Hard to say. It could be that we're manufacturing just as much but using fewer people to do it.
Maybe we have enough stuff? Nah.
Manufacturing and farming involve turning natural resources into products; the traditional definition of "creating wealth". That's how the economy grows. Services -- sales, marketing, surgery, teaching, management, etc. -- don't produce any wealth. They shift it around. Few of us ever produce anything at all, but we all survive and prosper off what is produced. We all eat, and we all buy cars and clothes and gadgetry. It all gets produced by someone. In the service economy, our function is to serve those producers in some way in order to earn our share of their products.
Most manufacturing jobs in this country have been lost to technology. Which isnt really a bad thing. We are still making just as much stuff, it just takes less folks to make it. Which frees up people to earn livings doing other things. Things like teaching and creating art and entertaining, etc.
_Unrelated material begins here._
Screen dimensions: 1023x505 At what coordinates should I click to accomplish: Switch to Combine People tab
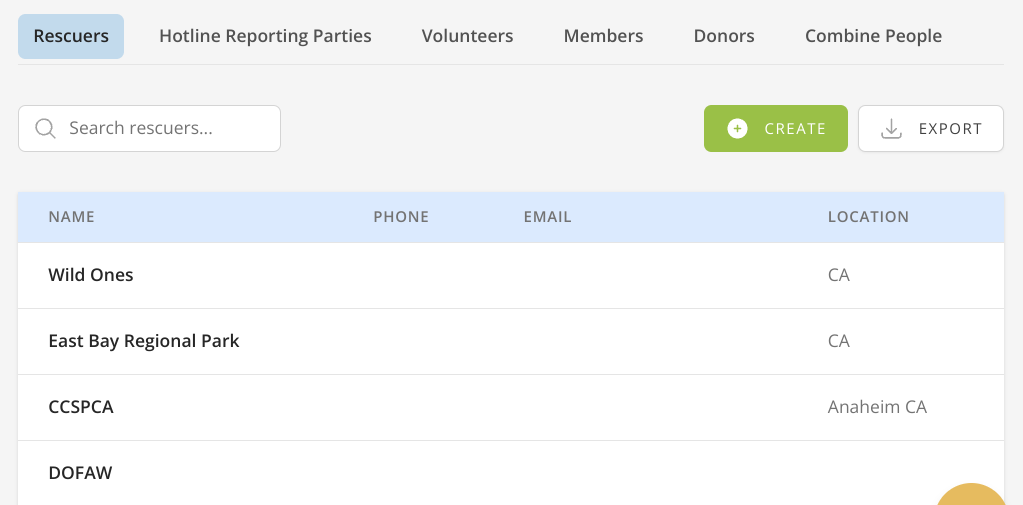[x=873, y=36]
Can you imagine how our lives would be if *most* people had to either farm or work in factories? This doesnt mean that Walmart isnt a problem though. They pay their workers pretty low wages. I am always surprised that they are even able to find employees.
I dunno - we sure import a lot of stuff from China. But I suppose this question about how much stuff is made in the USA can be answered with numbers.
Re 38 - I don't buy cars, nor does Jim. The two he currently owns were given to him.
resp:40 - I was just listening to some radio economists going on about this very thing. They said that we still make as much stuff as we did 40 years ago. However, there are a lot more people in the country now and we consume WAY more stuff than we used to. So, while we make the same amount of stuff, it is a much lower percentage of the total consumption.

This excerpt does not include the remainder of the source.